O principal objectivo do governo nigeriano é a estabilização do país ao combater as actividades do grupo (tendo o presidente Jonathan feito notar que o Boko Haram se "infiltrou tanto no governo como nas forças militares").

Ainda que muitos académicos sejam contra a negociação entre governos e terroristas (uma vez que "as negociações dão legitimidade aos terroristas e aos seus métodos, logo, minando os actores que buscam mudanças políticas através de meios pacíficos"[idem]); nós pensamos que no caso nigeriano devesse ser interessante entrar em negociações porque, tal como James Kantiok disse, elas "poderão eliminar as razões invocadas pelos insurgentes para fazerem uso de violência".

BATNA das Duas Partes
O BATNA (Best Alternative to a Negotiated Agreement) do Boko Haram é a autonomia do governo central para os estados do norte da nigéria, para que se possa re-estabelecer o Califado Islâmico (já que o estabelecimento de um estado islâmico em todo os território nigeriano é extremamente improvável).  
O BATNA do governo nigeriano é dar amnestia aos elementos do Boko Haram e integrá-los nas forças militares e policiais. 
O BH, contudo, rejeita a oferta de amnestia porque "O que é que fizemos de errado? Pelo contrário, nós é que deveríamos conceder-vos um perdão,"[here]. O governo acusa o grupo militante de empatar as negociações já que a oferta cobre uma das exigências feitas (i.e. tratar do desemprego), como prova de boa fé. 
O mediador diz ao Boko Haram que o governo tem uma certa razão e que seria aconselhável retribuir o gesto. 

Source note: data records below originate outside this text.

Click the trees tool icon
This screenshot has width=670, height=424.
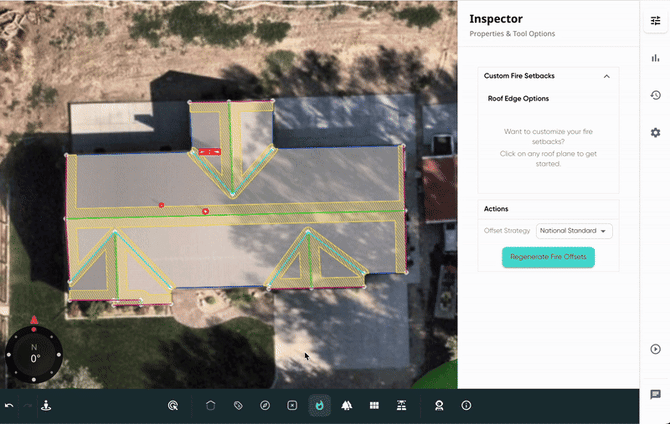tap(347, 406)
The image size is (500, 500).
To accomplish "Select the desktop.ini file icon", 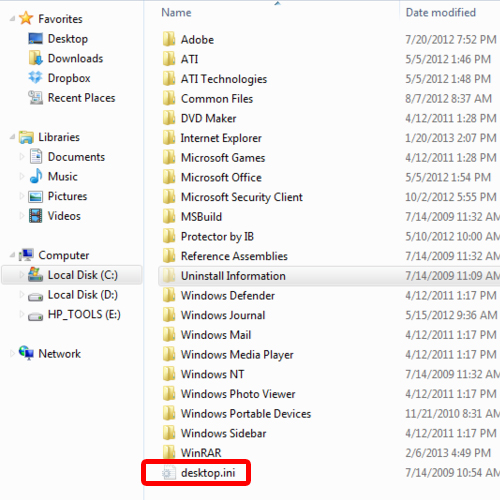I will pos(169,473).
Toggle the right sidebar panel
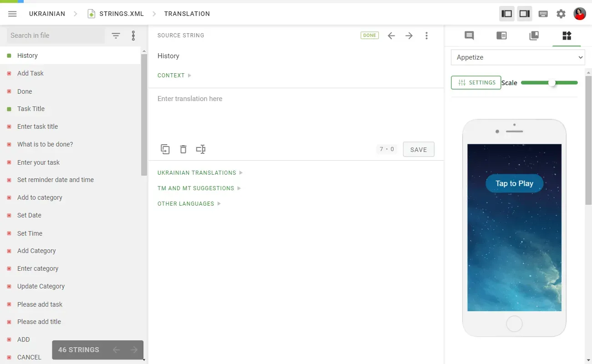592x364 pixels. pos(525,14)
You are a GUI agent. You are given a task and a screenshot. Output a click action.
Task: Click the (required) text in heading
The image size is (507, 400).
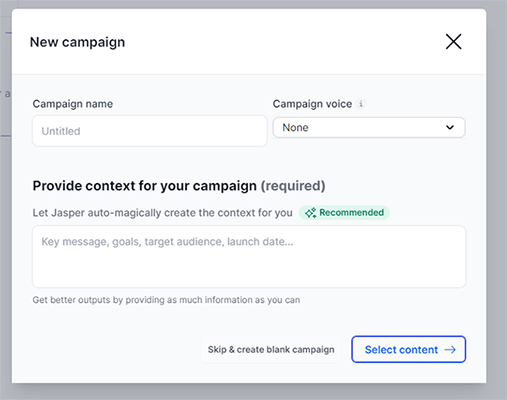coord(293,186)
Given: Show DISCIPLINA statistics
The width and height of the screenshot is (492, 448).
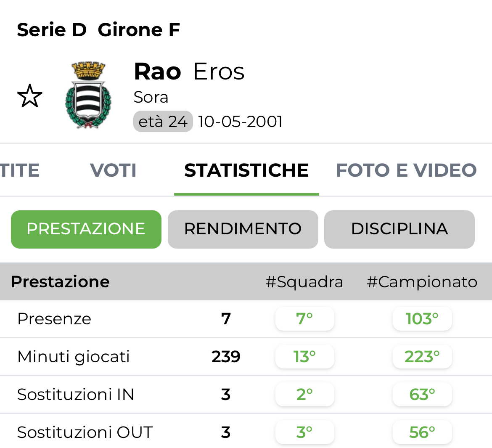Looking at the screenshot, I should (399, 229).
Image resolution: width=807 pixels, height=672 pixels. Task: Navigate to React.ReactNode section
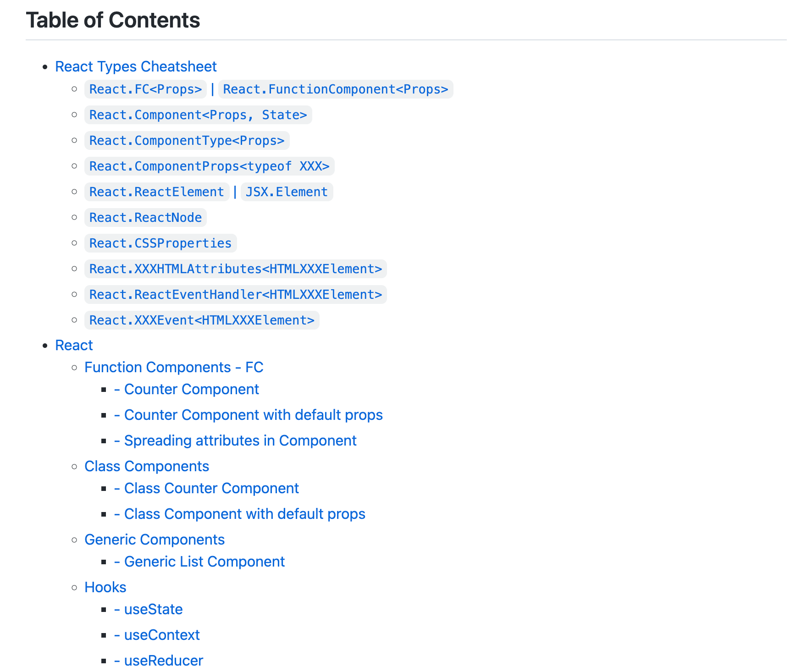[145, 218]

Após muita deliberação, o grupo militante decide que o seu espaço de negociação é o norte da Nigéria ter o seu próprio programa de educação islâmica e ver o governo satisfazer as suas exigências secundárias. 
O mediador vira-se para os representantes do governo e pergunta se eles concordam. O governo afirma que o seu espaço de negociação é satisfazer as exigências secundárias (i.e. diminuir os níveis de pobreza e corrupção; justiça, equidade e inclusão), mas rejeitando o programa de educação islâmica que – contra os interesses do governo – iria prejudicar a competitividade do norte da Nigéria. 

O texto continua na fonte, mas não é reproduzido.